Un’indagine affidata a un gruppo di esperti, per comprendere gli effetti del Cytotec, un farmaco per l’aborto.
Una tisana “avvelenata” per indurre l’aborto alla compagna.
È stata disposta dai giudici del tribunale di Monza nel processo contro un uomo di 55 anni, un mobilificio della Brianza, accusato di aver causato una “interruzione di gravidanza non consensuale” e che rischia una condanna a sei anni di reclusione.
Rinviata la sentenza
Nessuna sentenza è stata emessa nell’udienza dello scorso giovedì, ma è stata presa la decisione di affidare a un gruppo di esperti una valutazione approfondita sul farmaco al centro del processo, per verificare completamente la testimonianza della parte lesa.
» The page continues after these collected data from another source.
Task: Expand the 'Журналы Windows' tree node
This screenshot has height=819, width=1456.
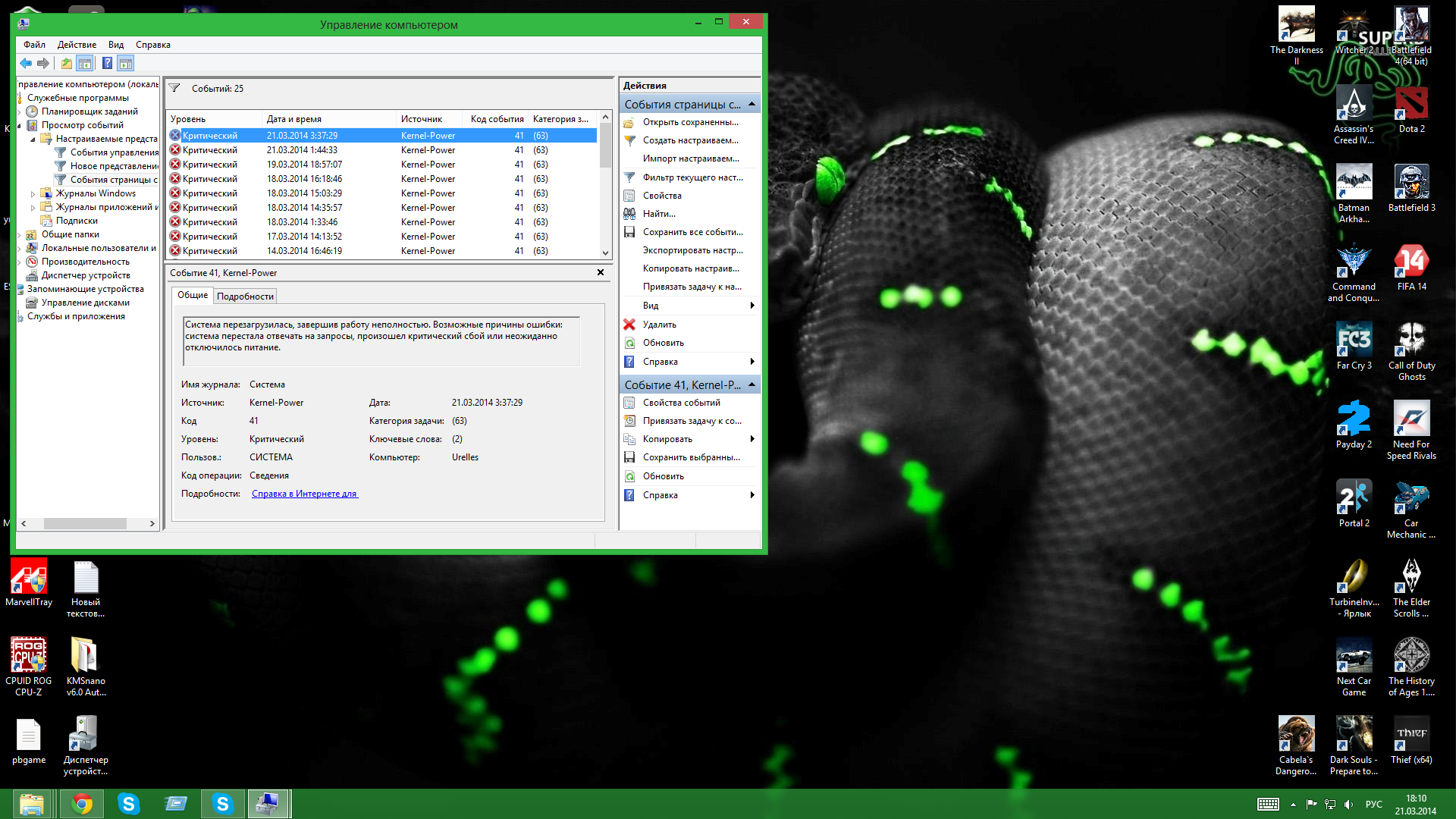Action: pyautogui.click(x=33, y=194)
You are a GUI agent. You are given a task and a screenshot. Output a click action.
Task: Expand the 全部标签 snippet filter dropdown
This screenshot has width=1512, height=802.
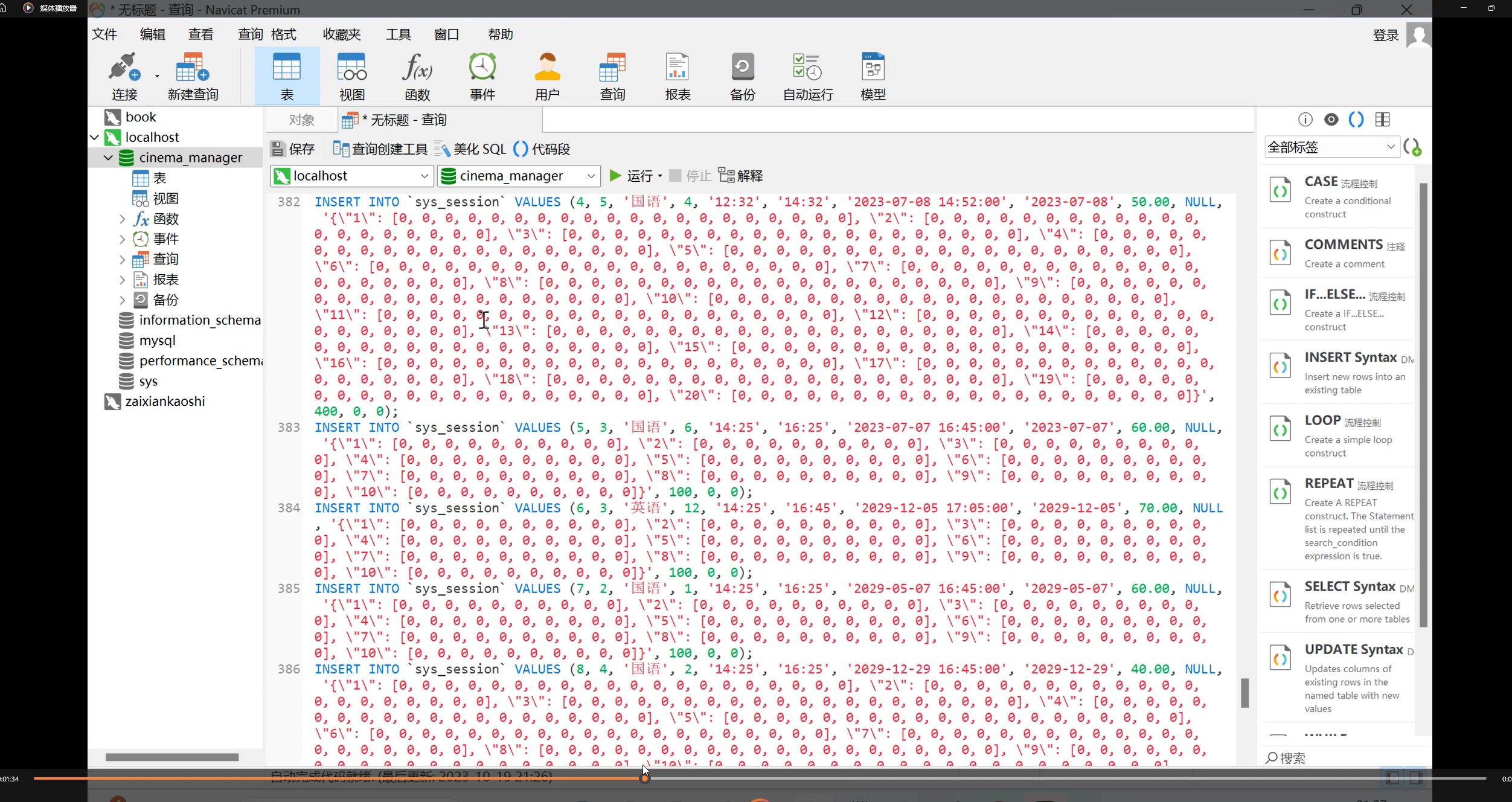[x=1390, y=147]
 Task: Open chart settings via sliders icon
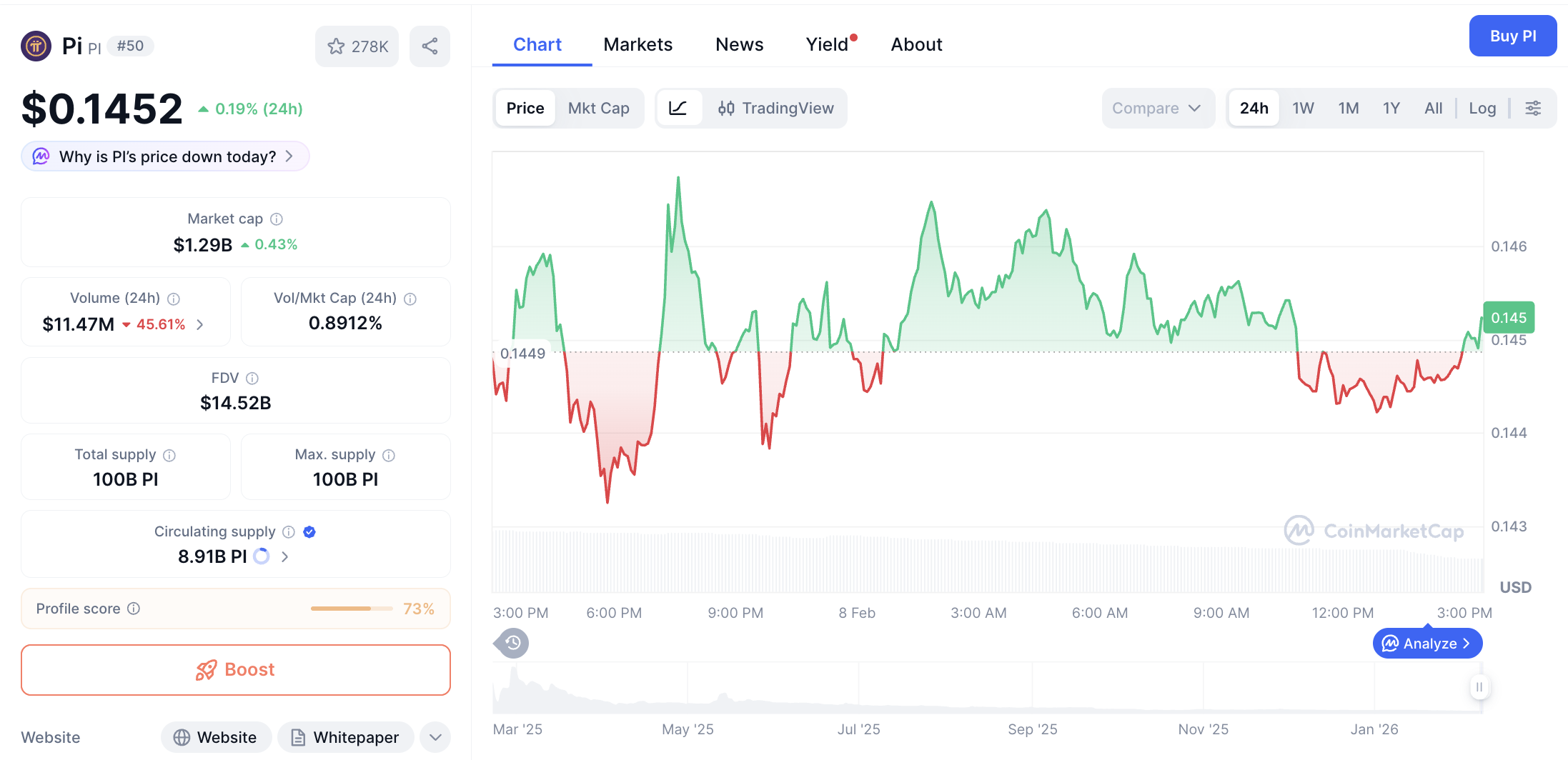(1534, 108)
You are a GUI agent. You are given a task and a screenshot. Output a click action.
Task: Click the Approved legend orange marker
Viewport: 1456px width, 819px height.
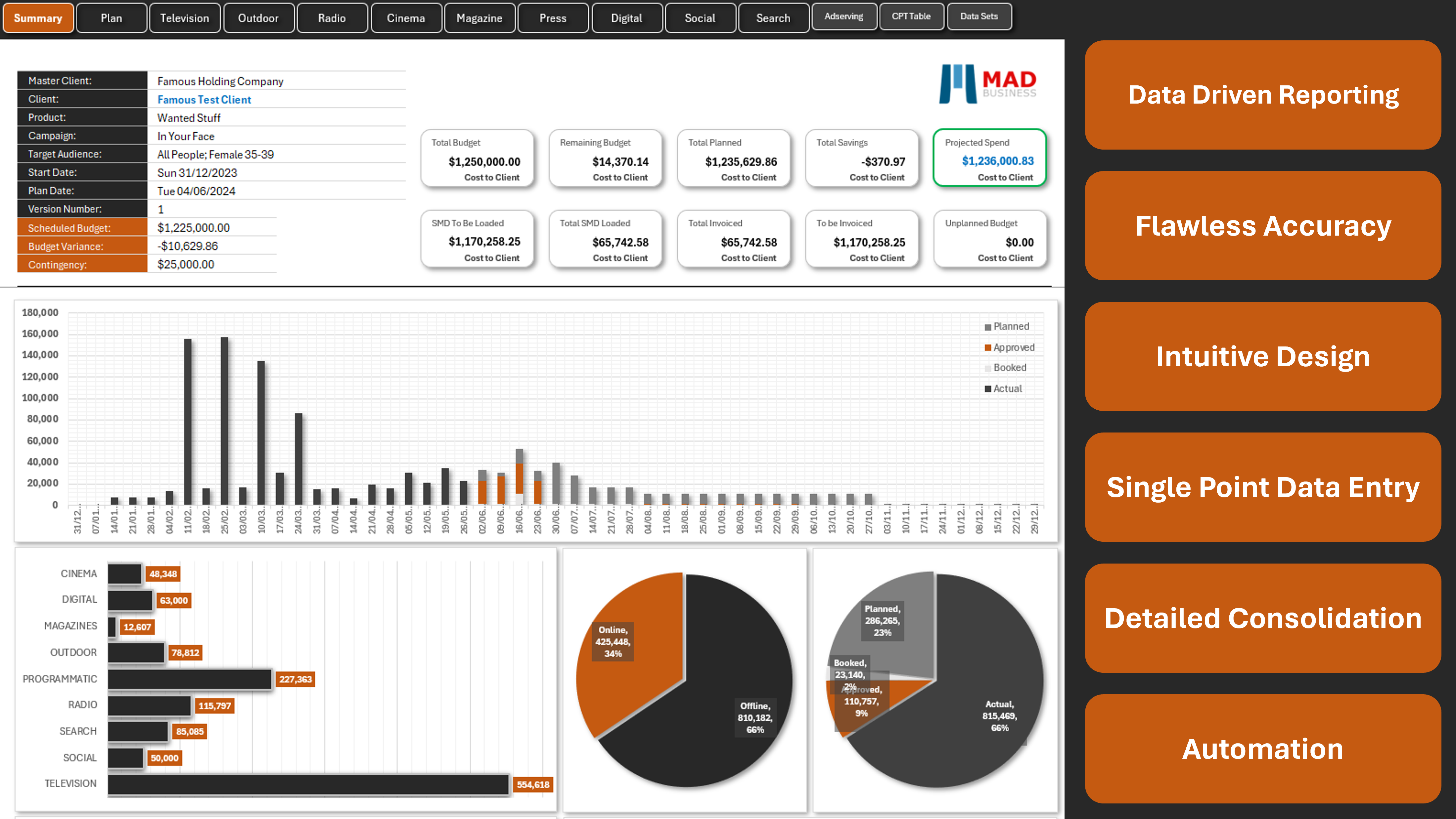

Quest’ultima, una donna di dieci anni più giovane rispetto all’imputato, ha raccontato di essere stata avvelenata nel maggio 2018 (all’epoca lavorava come commessa in un negozio nel centro di Monza), poco più di un anno dopo l’inizio della loro relazione, quando era ancora nelle prime settimane di gravidanza.
I sospetti sulla tisana
All’inizio c’era stata qualche tensione, ma la coppia aveva deciso di andare avanti con la gravidanza (l’uomo aveva già altri figli da un precedente matrimonio). Secondo le accuse, il 55enne avrebbe offerto alla donna una tisana e un bicchiere d’acqua di cocco in una serata. La donna ha detto di aver notato dei sedimenti sul fondo, ma di non averci fatto caso.
L’aborto
La stessa notte è finita al San Gerardo. A casa, dove viveva da sola, si è svegliata con dolori, crampi atroci allo stomaco e abbondanti perdite di sangue. “I sintomi di un aborto spontaneo o provocato”, come dichiarato in aula da un medico. La scorsa settimana si attendeva la sentenza, ma i giudici hanno invece affidato a un collegio di medici un’approfondita analisi sul farmaco che l’uomo avrebbe sciolto nelle bevande per farle abortire e, secondo l’accusa, per non assumersi la responsabilità di un altro figlio.